Since automobile accessories like compressors and water pumps have typically been designed to run on a serpentine belt on the engine, those systems must be redesigned to function properly when the engine is turned off. Typically, an electric motor is used to power these devices instead.  On vehicles where the AC compressor still runs from the drive belt, some drivers turn on the AC as an improvised way to disable start stop.

This technology has also been used on Honda scooters in Asian markets for the last decade. Their PCX 125 cc model was released in 2010 to be sold in Europe with this technology, though their North American model does not feature it.

Characteristics 
Start/stop technology came to Europe first, due to regulatory differences. 25 percent of the New European Driving Cycle (NEDC) is spent idling. In comparison, only an estimated 11 percent of the United States United States Environmental Protection Agency (EPA) test is spent at idle. Start/stop activation depends on specific driver inputs as well as operating conditions. The engine must have reached proper temperature to get adequate light-off of its catalytic converter and also to ensure proper lubrication and as effortless a restart as possible.

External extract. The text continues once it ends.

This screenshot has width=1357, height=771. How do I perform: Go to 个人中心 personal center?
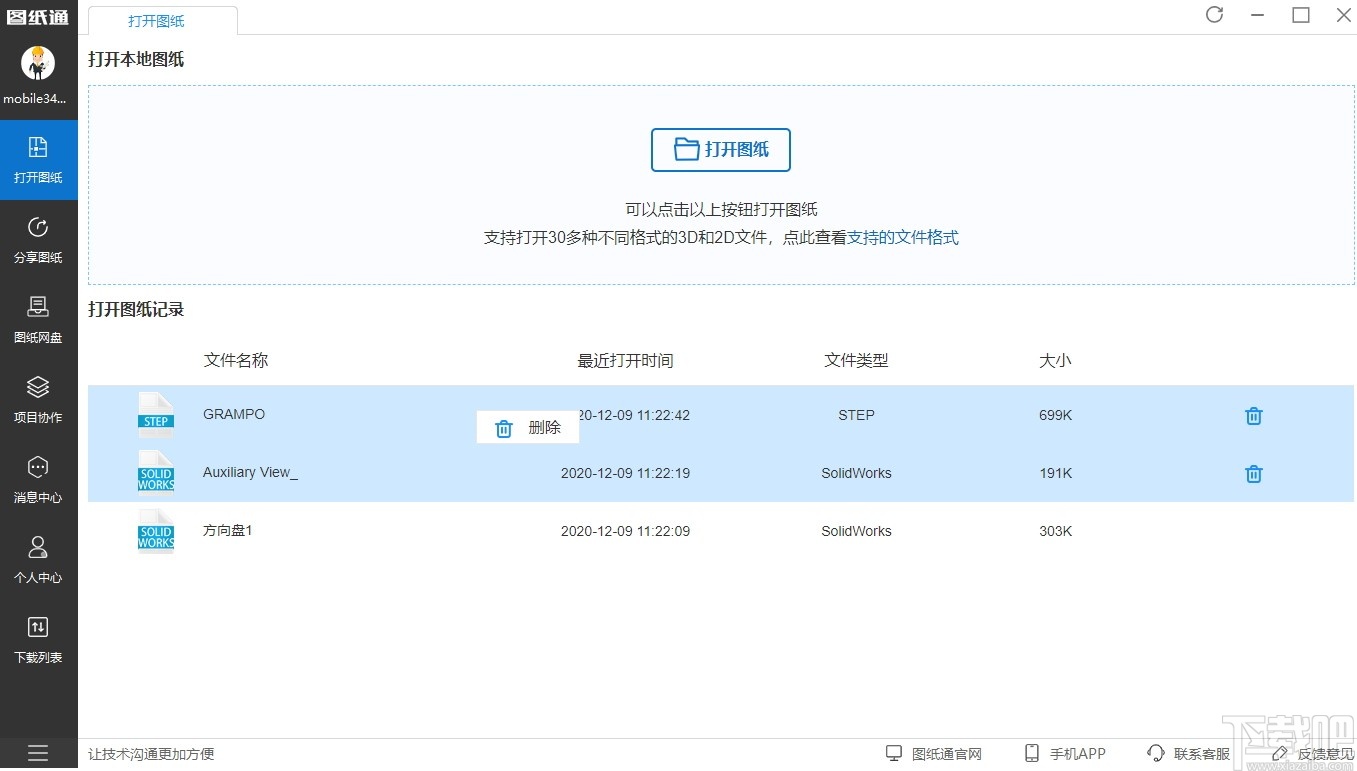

With a manual-gearbox car, engine shutdown typically comes with braking to a complete stop, gearbox in neutral and clutch release. Cars with automatic transmissions shut down upon braking to a full stop - the shut down is activated by the foot brake pedal being in use when the car comes to a halt. If the car is slowed initially by manual use of the automatic gear box and final stoppage is by use of the handbrake the engine will not shut down.

Enhanced components 
The system needs to be implemented in conjunction with modifications and reinforcements on many of the car's components in order to reinforce the engine and electrical system durability and long-term wear resistance, due to the increased loads that the added stopping and starting cycles impose. To accomplish similar levels of durability, comfort and user experience to that of older cars without the system, the car's manufacturer can include one or more of the following enhancements in the car's industrial design:

 The engine main (crankshaft) bearings are coated with special polymers that have properties of dry lubricants, such as polyamide. This aids the lack of the motor oil film and hydrodynamic lubrication when the crankshaft stops, preventing metal-to-metal contact that would otherwise produce accelerated wear on the bearing surfaces.
 The main battery is either absorbent glass mat (AGM) or enhanced flooded battery (EFB) technology, both supporting an increased number of charging cycles and increased load. This is important because all the car's electrical system must be maintained by the battery after the alternator stops generating current.
 The starter is reinforced and designed to withstand continuous use without wearing too fast or overheating.
 An independent cooling circuit is added in conjunction with an electrical runoff water pump that keeps on running when the main mechanical pump goes out. This ensures the coolant supply to heat sensitive engine components like turbocharger bearings and to keep cabin temperature in wintertime. 
 Special sensors and engine control units (ECUs) can be added to ensure proper system running conditions, and to keep parameters between tolerance like a good battery charge, essential to guarantee future starts.

History
Carbon monoxide emissions and the fuel shortage/oil crisis of the 1970s pushed car manufacturers to find solutions to reduce gas consumption. The first vehicle to use the automatic on/off switch was the six-cylinder Toyota Crown in 1974 and was already claiming a 10% gas saving in traffic. In the 1980s, the Fiat Regata "ES" with the City-matic system and Volkswagen Polo "Formel E" also used similar devices. The Volkswagen Group also adopted it in the Golf Ecomatic in 1994 and in the Volkswagen Lupo "3L" and the Audi A2 "3L" in 1999. Though these early implementations were considered rather disconcerting by many drivers, and high pricing failed to yield these cars much commercial success, both the Volkswagen Lupo and the Audi A2 (in their "3 litre" leverage) were more efficient than any production car available in the US at the time of their release.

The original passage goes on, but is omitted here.